Opinion: Why I Don’t Take Insurance for Mental Health Services
Provide April 1, 2013 by Linda Oxford of Awakening Health
You should have control over your therapy. You and I, in consultation, decide what you are here to work on, how to proceed and when you have achieved your purpose. Insurance companies dictate what they will pay for and how long they will pay. They rely on “evidence based practices” and their estimation of how long it should take for a treatment to “work.” If it takes longer or you require a different treatment, they may or may not allow it, whether or not you are better. Paying for your therapy keeps you in control of your process.
Your privacy is important. When you use insurance to pay for counseling, I must provide the insurer with a diagnosis and reports on your progress. Thus, the confidentiality of the work we do is breached. The diagnosis will stay on your medical record, even if it wasn’t truly warranted (see next point, below). And you may experience what some call diagnosis “blowback,” a future negative consequence of having a diagnosis on your record (like higher premiums, for example).

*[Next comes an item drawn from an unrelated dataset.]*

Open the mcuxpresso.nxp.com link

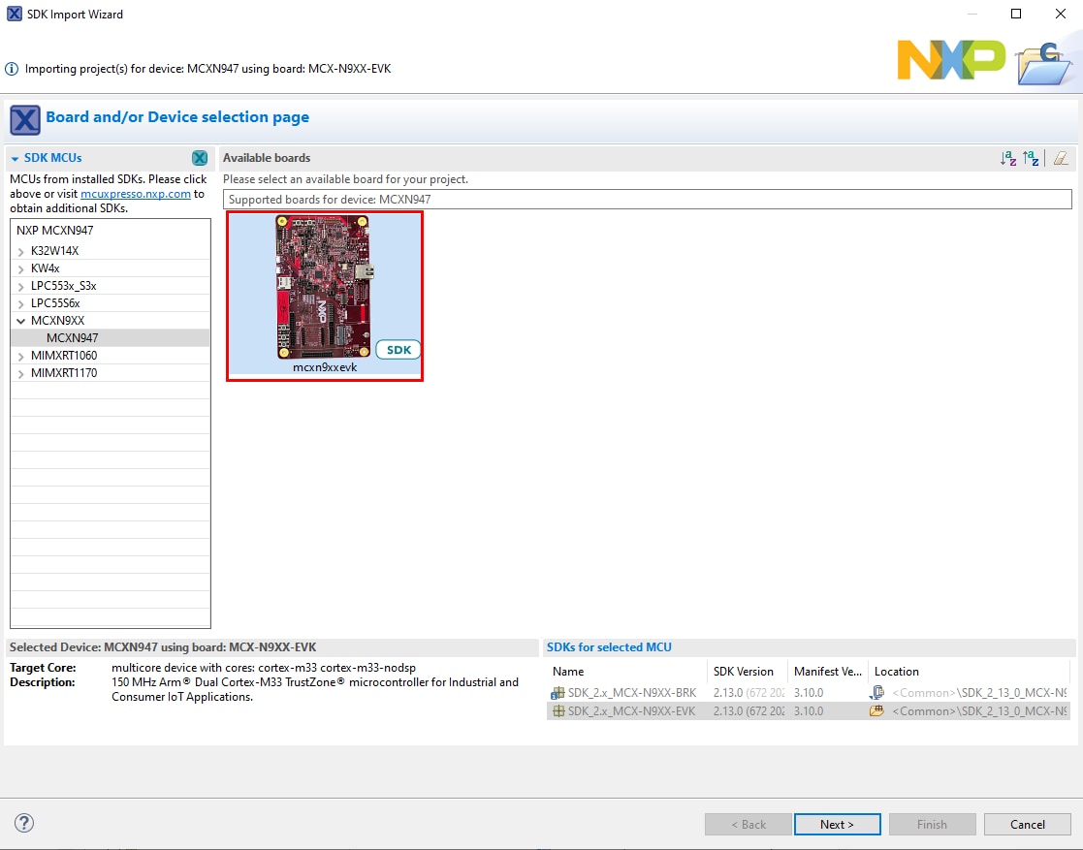pos(135,194)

A diagnosis isn’t always a good thing. People often come to counseling to get help with an issue that they haven’t been able to resolve themselves. These situations are not pathalogical and don’t warrant a diagnosis. When a diagnosis is provided just so the counselor can get paid, it can become one more negative thing with which the client identifies and can actually create another roadblock to getting better. In other words, diagnosis can be harmful to the client and may be unethical.
So even though it may seem more economical and convenient to use insurance for mental health care, you may want to consider the long term and negative consequences as well as the short term benefit.